### [Try it]
Please reproduce verbatim the lines below, from the first through the one with "The height and width of the screenshot is (577, 361).".

### [Given records]

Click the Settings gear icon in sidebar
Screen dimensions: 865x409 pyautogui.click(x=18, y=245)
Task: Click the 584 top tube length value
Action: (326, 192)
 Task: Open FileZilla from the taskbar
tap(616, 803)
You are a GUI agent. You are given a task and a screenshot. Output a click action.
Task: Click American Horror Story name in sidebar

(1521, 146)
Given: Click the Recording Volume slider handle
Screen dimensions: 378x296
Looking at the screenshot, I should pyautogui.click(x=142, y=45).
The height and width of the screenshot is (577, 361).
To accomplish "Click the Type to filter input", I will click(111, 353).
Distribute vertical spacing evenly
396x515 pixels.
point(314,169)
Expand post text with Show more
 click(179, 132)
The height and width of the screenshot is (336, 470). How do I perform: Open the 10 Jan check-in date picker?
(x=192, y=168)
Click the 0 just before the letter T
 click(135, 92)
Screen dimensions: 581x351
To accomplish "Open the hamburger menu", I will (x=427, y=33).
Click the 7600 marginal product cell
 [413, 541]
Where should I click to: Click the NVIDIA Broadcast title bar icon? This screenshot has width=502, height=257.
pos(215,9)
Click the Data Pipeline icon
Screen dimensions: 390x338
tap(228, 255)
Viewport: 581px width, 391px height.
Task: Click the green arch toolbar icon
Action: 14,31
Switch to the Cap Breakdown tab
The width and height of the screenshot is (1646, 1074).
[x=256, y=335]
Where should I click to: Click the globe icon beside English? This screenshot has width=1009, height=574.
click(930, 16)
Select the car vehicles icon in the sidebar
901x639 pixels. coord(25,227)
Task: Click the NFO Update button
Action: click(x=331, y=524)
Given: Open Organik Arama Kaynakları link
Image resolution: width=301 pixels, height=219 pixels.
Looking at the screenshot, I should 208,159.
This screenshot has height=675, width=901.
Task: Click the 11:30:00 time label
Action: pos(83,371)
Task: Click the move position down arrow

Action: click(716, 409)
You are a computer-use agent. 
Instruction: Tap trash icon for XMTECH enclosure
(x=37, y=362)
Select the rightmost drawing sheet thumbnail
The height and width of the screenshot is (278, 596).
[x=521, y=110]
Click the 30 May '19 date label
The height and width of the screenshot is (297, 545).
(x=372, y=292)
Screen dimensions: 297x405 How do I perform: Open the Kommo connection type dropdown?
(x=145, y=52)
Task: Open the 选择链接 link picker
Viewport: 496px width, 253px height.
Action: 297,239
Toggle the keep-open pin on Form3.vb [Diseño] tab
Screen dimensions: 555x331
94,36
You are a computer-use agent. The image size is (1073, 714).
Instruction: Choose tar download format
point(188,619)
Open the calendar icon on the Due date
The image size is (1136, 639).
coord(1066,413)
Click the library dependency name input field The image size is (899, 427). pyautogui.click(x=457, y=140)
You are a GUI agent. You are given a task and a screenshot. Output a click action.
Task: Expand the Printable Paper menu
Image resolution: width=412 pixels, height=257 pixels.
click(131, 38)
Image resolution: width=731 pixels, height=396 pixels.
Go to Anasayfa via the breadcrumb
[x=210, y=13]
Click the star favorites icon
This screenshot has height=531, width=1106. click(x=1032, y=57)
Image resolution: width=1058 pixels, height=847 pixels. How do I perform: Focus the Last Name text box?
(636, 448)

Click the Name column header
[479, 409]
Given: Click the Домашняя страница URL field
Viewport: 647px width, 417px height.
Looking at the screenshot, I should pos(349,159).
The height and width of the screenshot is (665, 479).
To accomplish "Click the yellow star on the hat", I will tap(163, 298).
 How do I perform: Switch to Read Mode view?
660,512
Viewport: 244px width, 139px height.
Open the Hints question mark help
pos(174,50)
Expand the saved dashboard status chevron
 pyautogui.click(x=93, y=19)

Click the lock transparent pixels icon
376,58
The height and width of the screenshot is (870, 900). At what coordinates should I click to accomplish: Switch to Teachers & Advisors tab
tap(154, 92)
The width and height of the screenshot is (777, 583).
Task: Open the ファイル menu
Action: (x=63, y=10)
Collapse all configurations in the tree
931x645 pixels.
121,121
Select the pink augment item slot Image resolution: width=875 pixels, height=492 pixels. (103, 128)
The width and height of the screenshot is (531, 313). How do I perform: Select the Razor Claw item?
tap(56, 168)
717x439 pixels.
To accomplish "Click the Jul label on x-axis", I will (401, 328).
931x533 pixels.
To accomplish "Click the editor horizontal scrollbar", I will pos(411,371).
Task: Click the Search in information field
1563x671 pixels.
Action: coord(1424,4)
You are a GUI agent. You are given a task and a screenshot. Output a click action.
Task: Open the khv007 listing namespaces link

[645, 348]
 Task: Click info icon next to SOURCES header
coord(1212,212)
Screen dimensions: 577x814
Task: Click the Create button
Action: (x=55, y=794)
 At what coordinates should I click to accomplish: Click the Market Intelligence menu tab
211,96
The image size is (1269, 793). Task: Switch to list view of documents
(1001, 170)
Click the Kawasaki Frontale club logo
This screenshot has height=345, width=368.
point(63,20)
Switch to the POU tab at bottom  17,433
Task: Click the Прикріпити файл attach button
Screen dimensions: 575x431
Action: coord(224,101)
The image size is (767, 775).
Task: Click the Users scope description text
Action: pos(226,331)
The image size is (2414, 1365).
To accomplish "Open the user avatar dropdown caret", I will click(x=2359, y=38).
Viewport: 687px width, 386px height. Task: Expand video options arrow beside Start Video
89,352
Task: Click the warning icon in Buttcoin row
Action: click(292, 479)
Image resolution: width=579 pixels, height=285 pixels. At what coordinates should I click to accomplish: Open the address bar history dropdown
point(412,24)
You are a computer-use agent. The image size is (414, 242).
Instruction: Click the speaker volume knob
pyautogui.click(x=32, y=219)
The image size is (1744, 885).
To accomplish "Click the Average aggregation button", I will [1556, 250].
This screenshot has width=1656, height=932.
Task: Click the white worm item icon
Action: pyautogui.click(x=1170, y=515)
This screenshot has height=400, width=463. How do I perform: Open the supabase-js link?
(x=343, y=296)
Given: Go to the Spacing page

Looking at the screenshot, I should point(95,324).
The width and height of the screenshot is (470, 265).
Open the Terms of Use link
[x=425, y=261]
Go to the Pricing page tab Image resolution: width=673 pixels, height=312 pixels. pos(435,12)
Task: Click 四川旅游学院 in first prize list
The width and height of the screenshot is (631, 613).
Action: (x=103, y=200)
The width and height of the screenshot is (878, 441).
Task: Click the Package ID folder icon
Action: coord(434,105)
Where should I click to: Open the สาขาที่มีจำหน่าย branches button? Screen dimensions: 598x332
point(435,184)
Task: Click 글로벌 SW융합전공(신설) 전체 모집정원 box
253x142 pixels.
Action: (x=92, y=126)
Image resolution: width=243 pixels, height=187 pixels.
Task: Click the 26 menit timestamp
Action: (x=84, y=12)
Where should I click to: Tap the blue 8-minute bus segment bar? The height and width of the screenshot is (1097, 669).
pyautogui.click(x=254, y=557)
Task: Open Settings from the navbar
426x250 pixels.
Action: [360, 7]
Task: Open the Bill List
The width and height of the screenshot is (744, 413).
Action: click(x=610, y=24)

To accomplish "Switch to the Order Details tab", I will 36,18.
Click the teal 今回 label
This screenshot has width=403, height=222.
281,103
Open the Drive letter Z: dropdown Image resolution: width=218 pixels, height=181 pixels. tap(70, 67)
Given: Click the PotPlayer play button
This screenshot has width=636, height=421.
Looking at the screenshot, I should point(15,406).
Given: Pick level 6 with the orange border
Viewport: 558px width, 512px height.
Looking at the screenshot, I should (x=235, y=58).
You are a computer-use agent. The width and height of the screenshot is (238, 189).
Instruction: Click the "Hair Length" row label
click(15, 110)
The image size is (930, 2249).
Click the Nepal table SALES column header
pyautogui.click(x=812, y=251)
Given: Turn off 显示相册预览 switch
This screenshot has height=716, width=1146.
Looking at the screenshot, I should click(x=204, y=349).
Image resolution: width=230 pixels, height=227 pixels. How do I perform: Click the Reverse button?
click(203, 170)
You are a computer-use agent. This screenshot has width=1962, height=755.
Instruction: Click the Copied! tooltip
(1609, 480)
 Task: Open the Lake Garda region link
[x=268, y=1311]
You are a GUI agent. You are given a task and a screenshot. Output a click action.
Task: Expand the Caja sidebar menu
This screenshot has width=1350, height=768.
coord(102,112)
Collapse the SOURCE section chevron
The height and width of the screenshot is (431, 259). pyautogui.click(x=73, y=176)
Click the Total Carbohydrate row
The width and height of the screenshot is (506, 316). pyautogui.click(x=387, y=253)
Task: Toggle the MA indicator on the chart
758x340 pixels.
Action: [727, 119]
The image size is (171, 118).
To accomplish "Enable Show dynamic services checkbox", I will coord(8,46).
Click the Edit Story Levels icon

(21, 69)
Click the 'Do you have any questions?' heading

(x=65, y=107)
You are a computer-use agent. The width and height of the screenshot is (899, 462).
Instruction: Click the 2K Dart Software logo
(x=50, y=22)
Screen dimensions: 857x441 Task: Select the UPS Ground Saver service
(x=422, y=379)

### [Answer to the exercise]
Click the Settings gear icon in sidebar
Screen dimensions: 865x409 pyautogui.click(x=18, y=245)
Task: Click the 584 top tube length value
Action: (326, 192)
 Task: Open FileZilla from the taskbar
tap(616, 803)
You are a GUI agent. You are given a task and a screenshot. Output a click action.
Task: Click American Horror Story name in sidebar

(1521, 146)
Given: Click the Recording Volume slider handle
Screen dimensions: 378x296
Looking at the screenshot, I should pyautogui.click(x=142, y=45).
The height and width of the screenshot is (577, 361).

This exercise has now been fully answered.